Lines Poem by Samuel Alfred Beadle

Lines



Suggested by the Assaults made on the Negro Soldiers as they passed through the south on their way to and from our war with Spain.

How I love my country you have heard,
And I would you were noble and free
In spirit and deed, as in word,
And your boasted humanity.
I love you, my country, I do, -
Here's a heart, a soul that is thine,
Pregnant with devotion for you,
And blind to your faults as to mine.


The standard of morals is high;
When fixed by my brother for me,
It goes towering up to the sky
With a dazzling purity.
For a bench he sits on a skull,
And is a judge austere and stern,
With whom my demurrers are null,
And my pleadings, though just, are spurned.
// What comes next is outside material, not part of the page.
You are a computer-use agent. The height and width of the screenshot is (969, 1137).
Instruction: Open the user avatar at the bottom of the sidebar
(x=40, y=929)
I've carried your flag to the front
Through pestilence, battles and storms;
Of the carnage of war took the blunt,
Obeyed your command, 'Carry arms!'
And gone with you down to the death,
With the thorns of caste on my head;
Defended your home and your hearth,
And wept o'er the bier of your dead.


As the smoke of the fight goes by,
And the bugle calls to repose,
By my countryman's hands I die,
As well as by the hands of its foes;
Yet I love you, my country, I do,
Here's a heart, a soul that is thine,
Pregnant with devotion for you,
And blind to your faults as to mine.